Scan the records beneath this line for the line holding "Open einsprachig dropdown" and the line holding "Click the rotation", then transcribe exactly those two and all lines between.

(Dataset records)
- - - - - - -

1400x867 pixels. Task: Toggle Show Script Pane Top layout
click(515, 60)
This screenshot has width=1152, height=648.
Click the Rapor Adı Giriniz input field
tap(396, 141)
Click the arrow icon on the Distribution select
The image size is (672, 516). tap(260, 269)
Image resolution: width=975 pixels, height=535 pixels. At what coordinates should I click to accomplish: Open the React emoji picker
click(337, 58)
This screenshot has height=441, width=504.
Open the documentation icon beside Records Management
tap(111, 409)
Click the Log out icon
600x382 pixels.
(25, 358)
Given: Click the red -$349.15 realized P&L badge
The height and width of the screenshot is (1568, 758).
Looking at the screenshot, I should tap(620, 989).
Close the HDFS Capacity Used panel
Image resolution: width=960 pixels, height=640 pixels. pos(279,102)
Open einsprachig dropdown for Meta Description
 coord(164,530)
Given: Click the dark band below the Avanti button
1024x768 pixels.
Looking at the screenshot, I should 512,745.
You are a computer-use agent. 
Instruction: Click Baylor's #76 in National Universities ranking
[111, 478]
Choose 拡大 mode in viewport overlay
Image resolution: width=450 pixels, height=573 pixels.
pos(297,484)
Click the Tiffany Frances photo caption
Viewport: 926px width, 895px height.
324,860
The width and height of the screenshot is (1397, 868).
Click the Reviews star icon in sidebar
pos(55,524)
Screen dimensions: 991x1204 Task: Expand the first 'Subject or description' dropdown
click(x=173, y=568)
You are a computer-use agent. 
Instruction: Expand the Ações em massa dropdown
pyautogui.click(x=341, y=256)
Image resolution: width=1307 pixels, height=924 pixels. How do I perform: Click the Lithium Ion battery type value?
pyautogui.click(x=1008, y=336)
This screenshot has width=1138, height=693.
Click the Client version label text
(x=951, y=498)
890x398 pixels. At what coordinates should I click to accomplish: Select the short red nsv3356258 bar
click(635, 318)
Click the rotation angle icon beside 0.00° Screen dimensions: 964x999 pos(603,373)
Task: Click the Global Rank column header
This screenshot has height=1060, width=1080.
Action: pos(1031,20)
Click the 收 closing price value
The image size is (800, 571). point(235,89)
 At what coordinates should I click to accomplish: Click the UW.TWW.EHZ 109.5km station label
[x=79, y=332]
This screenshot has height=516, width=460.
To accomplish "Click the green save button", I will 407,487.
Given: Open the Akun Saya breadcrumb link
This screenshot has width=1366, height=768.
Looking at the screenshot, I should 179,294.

- - - - - - -

#### Solution for this problem
Open einsprachig dropdown for Meta Description
 coord(164,530)
Given: Click the dark band below the Avanti button
1024x768 pixels.
Looking at the screenshot, I should 512,745.
You are a computer-use agent. 
Instruction: Click Baylor's #76 in National Universities ranking
[111, 478]
Choose 拡大 mode in viewport overlay
Image resolution: width=450 pixels, height=573 pixels.
pos(297,484)
Click the Tiffany Frances photo caption
Viewport: 926px width, 895px height.
324,860
The width and height of the screenshot is (1397, 868).
Click the Reviews star icon in sidebar
pos(55,524)
Screen dimensions: 991x1204 Task: Expand the first 'Subject or description' dropdown
click(x=173, y=568)
You are a computer-use agent. 
Instruction: Expand the Ações em massa dropdown
pyautogui.click(x=341, y=256)
Image resolution: width=1307 pixels, height=924 pixels. How do I perform: Click the Lithium Ion battery type value?
pyautogui.click(x=1008, y=336)
This screenshot has width=1138, height=693.
Click the Client version label text
(x=951, y=498)
890x398 pixels. At what coordinates should I click to accomplish: Select the short red nsv3356258 bar
click(635, 318)
Click the rotation angle icon beside 0.00° Screen dimensions: 964x999 pos(603,373)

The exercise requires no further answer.